Biomarkers in acute kidney injury - pathophysiological basis and clinical performance

Abstract

Various biomarkers of acute kidney injury (AKI) have been discovered and characterized in the recent past. These molecules can be detected in urine or blood and signify structural damage to the kidney. Clinically, they are proposed as adjunct diagnostics to serum creatinine and urinary output to improve the early detection, differential diagnosis and prognostic assessment of AKI. The most obvious requirements for a biomarker include its reflection of the underlying pathophysiology of the disease. Hence, a biomarker of AKI should derive from the injured kidney and reflect a molecular process intimately connected with tissue injury. Here, we provide an overview of the basic pathophysiology, the cellular sources and the clinical performance of the most important currently proposed biomarkers of AKI: neutrophil gelatinase-associated lipocalin (NGAL), kidney injury molecule-1 (KIM-1), liver-type fatty acid-binding protein (L-FABP), interleukin-18 (IL-18), insulin-like growth factor-binding protein 7 (IGFBP7), tissue inhibitor of metalloproteinase 2 (TIMP-2) and calprotectin (S100A8/9). We also acknowledge each biomarker's advantages and disadvantages as well as important knowledge gaps and perspectives for future studies.

Keywords: acute kidney injury; biomarkers; calprotectin; kidney injury molecule 1 (KIM-1); neutrophil gelatinase-associated lipocalin (NGAL); tissue inhibitor of metalloproteinase-2 (TIMP-2) and IGF-binding protein 7 (IGFBP7).

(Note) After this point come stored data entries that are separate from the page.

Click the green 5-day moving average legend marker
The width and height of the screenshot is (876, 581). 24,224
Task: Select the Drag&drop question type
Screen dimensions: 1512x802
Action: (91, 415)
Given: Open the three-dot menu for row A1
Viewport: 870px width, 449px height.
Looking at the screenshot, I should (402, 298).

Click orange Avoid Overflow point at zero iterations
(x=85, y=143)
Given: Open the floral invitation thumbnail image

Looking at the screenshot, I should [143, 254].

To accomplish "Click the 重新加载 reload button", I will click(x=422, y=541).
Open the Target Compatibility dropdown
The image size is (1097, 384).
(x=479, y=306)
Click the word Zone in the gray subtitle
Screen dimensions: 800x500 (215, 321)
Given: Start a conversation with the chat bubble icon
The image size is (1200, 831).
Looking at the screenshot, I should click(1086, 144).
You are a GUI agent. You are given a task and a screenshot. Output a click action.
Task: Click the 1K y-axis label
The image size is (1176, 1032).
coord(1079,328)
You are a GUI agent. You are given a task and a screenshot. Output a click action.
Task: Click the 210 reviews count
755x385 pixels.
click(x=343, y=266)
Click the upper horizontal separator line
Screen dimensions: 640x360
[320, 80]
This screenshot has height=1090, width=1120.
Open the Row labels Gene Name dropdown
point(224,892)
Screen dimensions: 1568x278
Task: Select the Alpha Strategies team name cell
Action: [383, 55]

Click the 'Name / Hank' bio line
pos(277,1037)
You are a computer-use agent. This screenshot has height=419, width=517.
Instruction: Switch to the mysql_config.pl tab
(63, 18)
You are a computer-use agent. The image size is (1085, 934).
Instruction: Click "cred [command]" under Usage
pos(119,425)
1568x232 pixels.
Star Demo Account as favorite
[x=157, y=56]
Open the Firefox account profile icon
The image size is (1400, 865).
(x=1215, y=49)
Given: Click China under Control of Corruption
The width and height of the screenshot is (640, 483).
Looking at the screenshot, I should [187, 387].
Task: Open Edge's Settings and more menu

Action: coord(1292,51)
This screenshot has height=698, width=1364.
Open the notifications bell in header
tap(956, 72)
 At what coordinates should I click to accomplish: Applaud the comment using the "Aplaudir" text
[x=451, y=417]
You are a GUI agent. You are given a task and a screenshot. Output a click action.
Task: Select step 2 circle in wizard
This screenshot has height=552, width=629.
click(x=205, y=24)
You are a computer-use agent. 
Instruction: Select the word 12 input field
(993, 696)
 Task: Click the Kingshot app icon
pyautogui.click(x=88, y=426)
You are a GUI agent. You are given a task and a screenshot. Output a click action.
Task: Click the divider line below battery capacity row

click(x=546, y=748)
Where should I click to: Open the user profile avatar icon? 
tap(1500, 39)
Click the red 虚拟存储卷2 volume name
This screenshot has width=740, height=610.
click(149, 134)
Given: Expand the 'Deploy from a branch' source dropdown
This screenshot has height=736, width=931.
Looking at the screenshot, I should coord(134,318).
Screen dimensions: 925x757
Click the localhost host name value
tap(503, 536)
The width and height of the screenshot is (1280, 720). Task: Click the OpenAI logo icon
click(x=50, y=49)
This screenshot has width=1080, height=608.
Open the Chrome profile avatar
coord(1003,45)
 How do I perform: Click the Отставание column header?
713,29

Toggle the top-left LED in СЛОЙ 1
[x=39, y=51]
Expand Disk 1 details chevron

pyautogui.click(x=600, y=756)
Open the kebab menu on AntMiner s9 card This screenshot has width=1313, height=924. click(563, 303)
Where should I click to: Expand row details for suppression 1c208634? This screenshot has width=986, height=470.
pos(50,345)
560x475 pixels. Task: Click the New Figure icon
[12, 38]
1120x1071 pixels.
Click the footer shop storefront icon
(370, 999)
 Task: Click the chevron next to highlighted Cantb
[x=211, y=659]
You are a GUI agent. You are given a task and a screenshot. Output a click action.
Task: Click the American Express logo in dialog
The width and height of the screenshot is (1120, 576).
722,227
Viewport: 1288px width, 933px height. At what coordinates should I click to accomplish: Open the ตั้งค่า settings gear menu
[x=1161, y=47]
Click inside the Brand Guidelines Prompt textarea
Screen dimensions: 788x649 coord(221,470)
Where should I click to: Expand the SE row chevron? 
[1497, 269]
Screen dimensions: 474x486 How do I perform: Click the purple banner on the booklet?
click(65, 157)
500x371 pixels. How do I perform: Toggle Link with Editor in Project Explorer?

Conflict of interest statement

Conflict of interest

Columbia University has licensed uNGAL for use in the diagnosis of AKI (applies to J. B. and K.M.S.-O.). K. Budde received research funds and/or honoraria from AiCuris, Pfizer, Novartis, Astellas, Roche, Hexal, Bristol-Myers Squibb, Veloxis Pharma, Effimune Pharma and Siemens. Other authors have reported that they have no relationships relevant to the contents of this study to disclose.

© 2016 Scandinavian Physiological Society. Published by John Wiley & Sons Ltd.

Figures

Figure 1

Sites of origin of biomarkers of acute kidney injury.

Figure 2

Schematic model of the functions of neutrophil gelatinase-associated lipocalin (NGAL) (a) Siderophore–iron associated NGAL delivers iron into the cell in a megalin-dependent manner. After the uptake, NGAL traffics into the endosome from where iron is released. This results in a regulation of iron-responsive genes. (b) Siderophore-free NGAL captures siderophore-bound iron and transports it into the extracellular space.

Figure 3

Schematic model of the functions kidney injury molecule-1 (KIM-1). KIM-1 acts as a phosphatidylserine receptor and binds apoptotic cell bodies. KIM-1 binds to the alpha subunit of heterotrimeric G12 protein (Gα12), thereby mediating phagocytosis of apoptotic cell bodies. The extracellular domain of KIM-1 is shed from the cell surface by a metalloproteinase (MMP)-dependent process.

Figure 4

Schematic model of the functions of liver-type fatty acid-binding protein (L-FABP). L-FABP transports albumin bound free fatty acids (FFA) to mitochondria and peroxisomes to be metabolized. L-FABP is excreted into the tubular lumen together with bound toxic peroxisomal products, which accumulate otherwise.

Figure 5

Schematic model of the functions of interleukin-18 (IL-18). IL-18 is synthesized as an inactive precursor without a signal peptide. It is cleaved by caspase-1, which is a part of the inflammasome. Toll-like receptors (TLRs), retinoic acid-induced gene-like receptors (RIG), nucleotide-binding domain-leucine-rich repeat (NLR), scavenger receptors (SR) and C-type lectins (CLR) can activate the inflammasome. Cleaved IL-18 exerts a proinflammatory effect by activating T cells and innate lymphoid cells.

Figure 6

Schematic model of the functions of calprotectin. The two monomers S100A8 and S100A9 form calprotectin. Intracellular calprotectin’s main function is to interact with the cytoskeleton. When calprotectin is secreted by activated immune cells, it acts as a danger-associated molecular pattern protein. S100A8 and S100A9 are endogenous activators of toll-like receptor 4 (TLR4). This promotes the differentiation of monocytes to macrophages.